### [Instructions for the task]
Reproduce exactly, and only, the lines below from the one containing "851x441 pixels." through the one containing "Open Imágenes de".

### [Exercise inputs]
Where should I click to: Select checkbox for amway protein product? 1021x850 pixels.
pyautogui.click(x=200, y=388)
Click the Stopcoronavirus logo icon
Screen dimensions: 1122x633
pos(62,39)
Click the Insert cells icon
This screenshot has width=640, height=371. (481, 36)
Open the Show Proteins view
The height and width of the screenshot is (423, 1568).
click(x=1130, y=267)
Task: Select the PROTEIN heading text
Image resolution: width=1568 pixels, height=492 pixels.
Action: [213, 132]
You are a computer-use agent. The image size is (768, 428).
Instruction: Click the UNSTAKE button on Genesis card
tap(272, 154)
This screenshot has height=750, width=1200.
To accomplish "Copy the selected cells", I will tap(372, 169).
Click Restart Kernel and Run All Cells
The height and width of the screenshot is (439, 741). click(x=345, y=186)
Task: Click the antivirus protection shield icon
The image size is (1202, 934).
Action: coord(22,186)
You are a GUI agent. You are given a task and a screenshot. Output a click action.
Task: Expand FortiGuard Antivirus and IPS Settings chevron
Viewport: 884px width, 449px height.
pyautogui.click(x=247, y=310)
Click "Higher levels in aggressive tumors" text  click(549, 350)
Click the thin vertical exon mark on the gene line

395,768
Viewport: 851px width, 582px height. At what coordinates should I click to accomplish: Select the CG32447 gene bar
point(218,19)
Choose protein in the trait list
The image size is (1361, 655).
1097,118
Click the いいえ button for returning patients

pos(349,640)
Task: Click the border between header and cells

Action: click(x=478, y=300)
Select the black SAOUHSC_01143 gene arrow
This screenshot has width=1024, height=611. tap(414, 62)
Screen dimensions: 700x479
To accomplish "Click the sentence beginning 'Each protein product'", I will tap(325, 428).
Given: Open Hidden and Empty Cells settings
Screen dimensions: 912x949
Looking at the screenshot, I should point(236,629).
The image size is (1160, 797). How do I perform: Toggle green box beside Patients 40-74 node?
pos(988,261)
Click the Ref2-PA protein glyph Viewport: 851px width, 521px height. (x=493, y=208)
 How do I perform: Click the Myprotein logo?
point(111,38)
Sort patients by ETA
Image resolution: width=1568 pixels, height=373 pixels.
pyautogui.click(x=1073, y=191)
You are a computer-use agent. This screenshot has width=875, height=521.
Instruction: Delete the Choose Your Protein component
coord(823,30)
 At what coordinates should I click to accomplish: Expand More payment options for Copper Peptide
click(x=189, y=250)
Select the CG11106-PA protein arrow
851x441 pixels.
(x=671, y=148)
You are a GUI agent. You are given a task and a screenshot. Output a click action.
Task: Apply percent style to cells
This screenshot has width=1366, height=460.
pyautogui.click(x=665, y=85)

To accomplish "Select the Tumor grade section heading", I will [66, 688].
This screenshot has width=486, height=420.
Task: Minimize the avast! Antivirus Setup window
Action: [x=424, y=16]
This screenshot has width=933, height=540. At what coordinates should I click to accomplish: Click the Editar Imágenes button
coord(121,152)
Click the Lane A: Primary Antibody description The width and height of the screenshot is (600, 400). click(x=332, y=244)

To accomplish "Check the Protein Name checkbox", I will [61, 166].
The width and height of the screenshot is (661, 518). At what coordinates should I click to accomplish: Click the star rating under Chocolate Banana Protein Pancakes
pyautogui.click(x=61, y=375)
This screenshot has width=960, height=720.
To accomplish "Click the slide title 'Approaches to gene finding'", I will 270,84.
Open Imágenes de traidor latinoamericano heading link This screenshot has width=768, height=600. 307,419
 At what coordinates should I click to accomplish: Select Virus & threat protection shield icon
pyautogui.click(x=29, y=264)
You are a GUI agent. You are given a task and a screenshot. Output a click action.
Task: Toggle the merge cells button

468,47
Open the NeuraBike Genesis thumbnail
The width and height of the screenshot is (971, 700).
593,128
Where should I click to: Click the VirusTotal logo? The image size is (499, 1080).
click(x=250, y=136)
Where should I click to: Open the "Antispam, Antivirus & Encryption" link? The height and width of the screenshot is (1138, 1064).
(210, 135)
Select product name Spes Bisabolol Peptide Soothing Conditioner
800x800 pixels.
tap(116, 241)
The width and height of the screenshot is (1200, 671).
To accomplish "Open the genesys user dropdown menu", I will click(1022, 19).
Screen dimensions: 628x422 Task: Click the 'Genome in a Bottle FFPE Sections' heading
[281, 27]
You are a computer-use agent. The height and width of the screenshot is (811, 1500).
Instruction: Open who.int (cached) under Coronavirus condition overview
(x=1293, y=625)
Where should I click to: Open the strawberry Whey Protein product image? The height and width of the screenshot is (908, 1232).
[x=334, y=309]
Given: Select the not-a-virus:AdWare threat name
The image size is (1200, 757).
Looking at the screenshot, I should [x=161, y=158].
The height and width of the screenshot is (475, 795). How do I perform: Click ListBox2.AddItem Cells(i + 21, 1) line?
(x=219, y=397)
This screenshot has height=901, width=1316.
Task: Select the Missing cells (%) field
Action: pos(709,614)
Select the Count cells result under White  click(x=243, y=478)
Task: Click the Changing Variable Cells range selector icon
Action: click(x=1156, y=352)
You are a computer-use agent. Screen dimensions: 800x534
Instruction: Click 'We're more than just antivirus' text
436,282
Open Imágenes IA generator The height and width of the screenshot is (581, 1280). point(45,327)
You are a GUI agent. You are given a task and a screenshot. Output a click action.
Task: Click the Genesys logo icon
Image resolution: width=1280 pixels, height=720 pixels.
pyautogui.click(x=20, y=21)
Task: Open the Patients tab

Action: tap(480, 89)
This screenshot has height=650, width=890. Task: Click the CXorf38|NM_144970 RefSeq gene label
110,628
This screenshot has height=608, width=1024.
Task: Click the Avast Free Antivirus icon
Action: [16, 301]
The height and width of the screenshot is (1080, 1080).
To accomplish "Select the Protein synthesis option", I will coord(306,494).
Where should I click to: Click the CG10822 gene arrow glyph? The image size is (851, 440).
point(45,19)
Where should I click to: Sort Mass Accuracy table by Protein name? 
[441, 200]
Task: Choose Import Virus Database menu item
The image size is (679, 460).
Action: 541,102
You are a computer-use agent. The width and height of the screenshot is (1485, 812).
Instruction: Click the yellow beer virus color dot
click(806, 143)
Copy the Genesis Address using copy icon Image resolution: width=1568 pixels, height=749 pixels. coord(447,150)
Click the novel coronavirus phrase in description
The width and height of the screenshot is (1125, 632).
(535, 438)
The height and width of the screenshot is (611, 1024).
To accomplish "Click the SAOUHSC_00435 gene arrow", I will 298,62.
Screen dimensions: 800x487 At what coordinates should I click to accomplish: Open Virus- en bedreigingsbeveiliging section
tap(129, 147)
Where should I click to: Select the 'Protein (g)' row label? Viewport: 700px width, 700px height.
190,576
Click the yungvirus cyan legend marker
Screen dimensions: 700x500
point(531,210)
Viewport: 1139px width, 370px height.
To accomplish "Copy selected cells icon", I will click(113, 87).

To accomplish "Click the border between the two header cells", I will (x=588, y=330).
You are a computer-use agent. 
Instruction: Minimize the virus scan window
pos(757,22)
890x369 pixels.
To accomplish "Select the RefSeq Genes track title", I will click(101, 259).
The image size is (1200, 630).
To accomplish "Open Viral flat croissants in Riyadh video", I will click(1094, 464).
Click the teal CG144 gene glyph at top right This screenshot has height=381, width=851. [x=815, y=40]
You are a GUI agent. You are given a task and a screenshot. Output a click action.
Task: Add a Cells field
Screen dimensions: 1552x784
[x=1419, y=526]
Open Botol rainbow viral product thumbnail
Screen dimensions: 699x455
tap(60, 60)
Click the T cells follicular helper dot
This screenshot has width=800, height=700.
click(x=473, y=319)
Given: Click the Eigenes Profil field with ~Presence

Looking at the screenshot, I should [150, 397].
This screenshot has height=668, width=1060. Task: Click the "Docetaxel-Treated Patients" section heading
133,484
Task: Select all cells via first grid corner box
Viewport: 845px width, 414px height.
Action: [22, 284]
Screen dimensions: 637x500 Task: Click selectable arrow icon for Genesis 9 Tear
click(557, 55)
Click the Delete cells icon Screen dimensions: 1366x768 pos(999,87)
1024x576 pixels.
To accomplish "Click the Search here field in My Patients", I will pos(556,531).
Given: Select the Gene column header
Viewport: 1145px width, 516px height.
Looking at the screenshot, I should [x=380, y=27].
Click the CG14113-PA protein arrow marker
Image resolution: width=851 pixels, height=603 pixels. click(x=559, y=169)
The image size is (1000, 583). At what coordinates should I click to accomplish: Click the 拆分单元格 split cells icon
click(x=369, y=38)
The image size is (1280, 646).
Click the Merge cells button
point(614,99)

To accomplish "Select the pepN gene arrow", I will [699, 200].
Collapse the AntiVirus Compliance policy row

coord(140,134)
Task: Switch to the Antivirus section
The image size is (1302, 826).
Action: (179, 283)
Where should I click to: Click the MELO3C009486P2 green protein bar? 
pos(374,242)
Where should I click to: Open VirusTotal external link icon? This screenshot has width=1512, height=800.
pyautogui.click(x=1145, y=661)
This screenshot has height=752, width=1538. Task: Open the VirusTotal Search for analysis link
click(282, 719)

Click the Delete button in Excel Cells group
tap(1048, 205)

### [Result]
851x441 pixels.
(x=671, y=148)
You are a GUI agent. You are given a task and a screenshot. Output a click action.
Task: Apply percent style to cells
This screenshot has width=1366, height=460.
pyautogui.click(x=665, y=85)

To accomplish "Select the Tumor grade section heading", I will [66, 688].
This screenshot has width=486, height=420.
Task: Minimize the avast! Antivirus Setup window
Action: [x=424, y=16]
This screenshot has width=933, height=540. At what coordinates should I click to accomplish: Click the Editar Imágenes button
coord(121,152)
Click the Lane A: Primary Antibody description The width and height of the screenshot is (600, 400). click(x=332, y=244)

To accomplish "Check the Protein Name checkbox", I will [61, 166].
The width and height of the screenshot is (661, 518). At what coordinates should I click to accomplish: Click the star rating under Chocolate Banana Protein Pancakes
pyautogui.click(x=61, y=375)
This screenshot has width=960, height=720.
To accomplish "Click the slide title 'Approaches to gene finding'", I will 270,84.
Open Imágenes de traidor latinoamericano heading link This screenshot has width=768, height=600. 307,419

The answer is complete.